Rock & Alternative

Converge Release ‘Hum Of Hurt’ – Their Second Album Of 2026 - clashmusic.com

yo converge just dropped 'hum of hurt' — their second album of 2026, which is insane productivity for them. [news.google.com]

yo that's wild, two converge albums in one year feels like they're absolutely in the pocket right now. if the new record has even half the urgency of last year's blood moon set they played at the church in providence, it's gonna wreck me.

yo for real, that blood moon show was legendary — the tonal shift between those two albums already tells me theyre working a whole different muscle. if 'hum of hurt' leans into that live rawness instead of the studio polish, they might actually be in their most interesting era yet.

RiotGrl: honestly I hope it does lean into the raw live energy because that providence set proved they still have teeth, and too many legacy bands smooth out when they get this deep into their career. the fact that they're dropping two albums in a year says they're not resting on anything.

yo exactly, bands that go double-album-in-a-year are usually either coasting or pushing something real -- converge definitely ain't coasting. if kurt's vocal chains are as gnarled as they sounded on that blood moon bootleg, hum of hurt is gonna be a statement, not a throwaway.

yo exactly, converge are in that rare pocket where a band can still surprise you two decades deep -- reminds me of how cherubs dropped 'consumer's barcode' at the start of this year and proved noise rock still has room to mutate. if converge keep that blood moon abrasion in the studio, 2026 is shaping up to be their most vital run since jane doe.

man, that cherubs record is so underrated this year, the way they layered those blown-out drums with that almost melodic bass line is exactly the kind of risk converge is taking here. if hum of hurt sits in that same feral pocket, 2026 really could be a watershed year for heavy noise rock.

gotta say, hearing Converge and Cherubs get mentioned in the same breath feels right. That bass line on the Cherubs record is the glue that keeps it from just being chaotic noise, and if Converge channel that same kind of restraint into their blast beats, Hum Of Hurt is going to hit so much harder than anyone expects.

yeah that restraint point is the key, converge have been leaning into dynamic shifts hard since blood moon and it makes the loud parts feel genuinely dangerous instead of just relentless. the fact theyre dropping two albums in a year tells me theyre locked in on that exact balance right now.

RiotGrl: It also lines up perfectly with the way groups like Chat Pile and Mamaleek are pushing abrasive sounds into more textured territory this year. If Converge are sharpening that balance between chaos and melody, 2026 is going to be remembered for how many heavy bands finally trusted their quieter instincts.

converge have always known when to pull back, that's what separates them from the 100 bands that just copy their early sound. if hum of hurt leans into those quiet-loud dynamics the way blood moon did, it could end up being the most interesting thing they've done in a decade.

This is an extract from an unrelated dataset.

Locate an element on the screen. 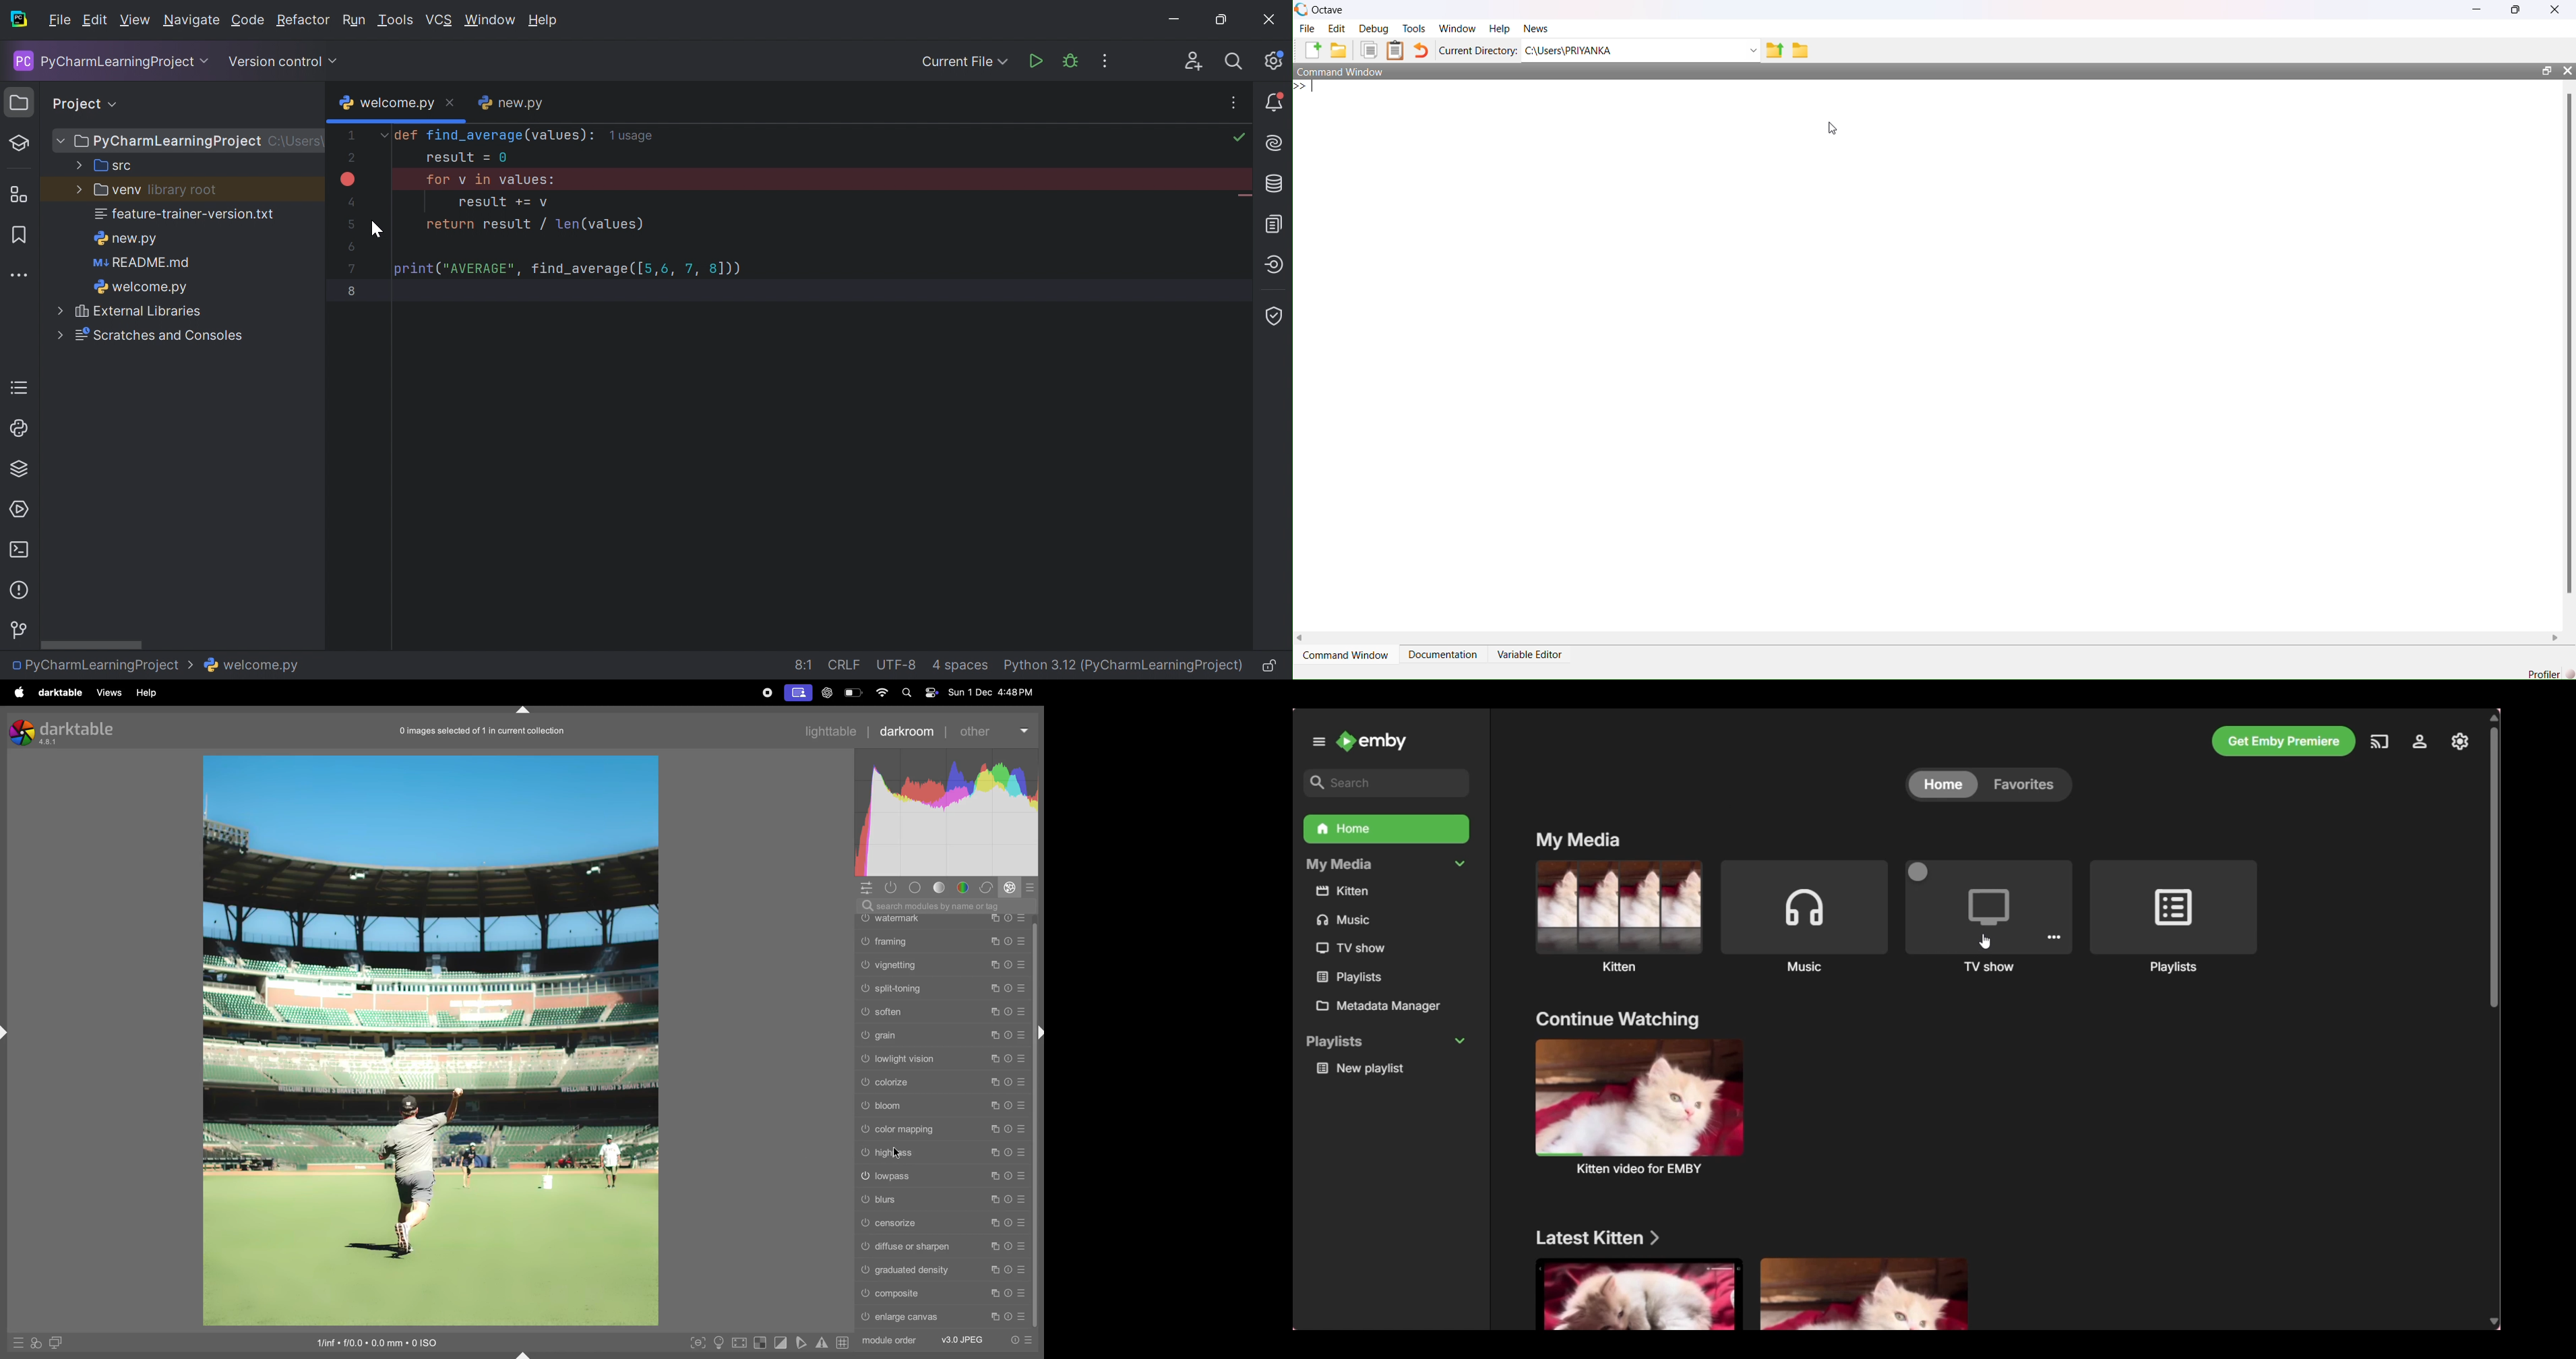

RiotGrl: Totally agree that Converge's ability to pull back is what keeps them vital. It's wild how many revivalist metalcore bands still miss that point entirely, just chasing the Jane Doe wall of noise without understanding the tension that made it work.

the fact that people still miss the point of Jane Doe after all these years says everything about how hard it is to actually learn from converge instead of just copying them. if this album doubles down on the controlled chaos and wide-open spaces, it's going to make a lot of current metalcore sound even more embarrassing by comparison.

Honestly the quiet-loud dynamics have always been Converge's secret weapon, and you're right that most modern metalcore just borrows the volume without understanding the contrast. If Hum of Hurt is half as dynamic as Blood Moon, it'll already be miles ahead of anything their imitators are putting out this year.

new album just dropped and the guitar tone on this is absolutely massive, production feels like they finally found the sweet spot between the chaos of Jane Doe and the atmospheric weight of Blood Moon. this band is about to blow up calling it now.

RiotGrl: oh shit wait, they actually pulled it off? i was skeptical about a second album dropping so fast but if the production finally bridges that gap between raw energy and atmosphere, this could genuinely be the album that makes a whole new generation of kids dig into their back catalog the right way.